- _Instructions for the task_
Transcribe each entry exactly as it appears, leaving out any picture it holds.

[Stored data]
※ ※ ※

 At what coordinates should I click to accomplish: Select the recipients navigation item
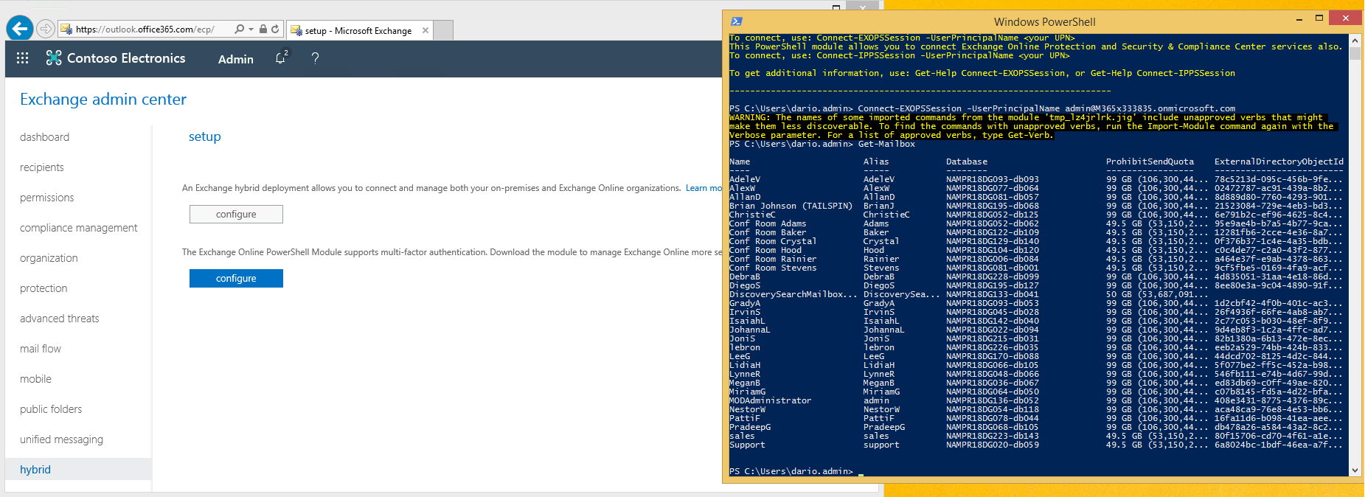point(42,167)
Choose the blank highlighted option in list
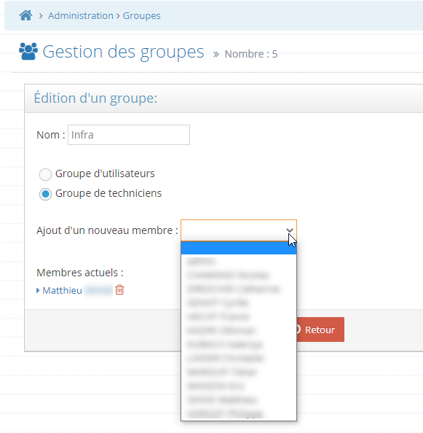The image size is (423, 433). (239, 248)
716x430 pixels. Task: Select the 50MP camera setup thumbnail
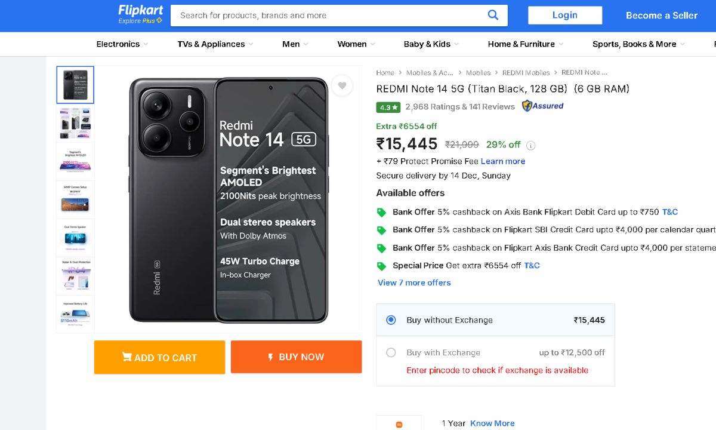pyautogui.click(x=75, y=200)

※ ※ ※

- _Problem solution_
 At what coordinates should I click to accomplish: Select the recipients navigation item
point(42,167)
Choose the blank highlighted option in list
The image size is (423, 433). (239, 248)
716x430 pixels. Task: Select the 50MP camera setup thumbnail
pyautogui.click(x=75, y=200)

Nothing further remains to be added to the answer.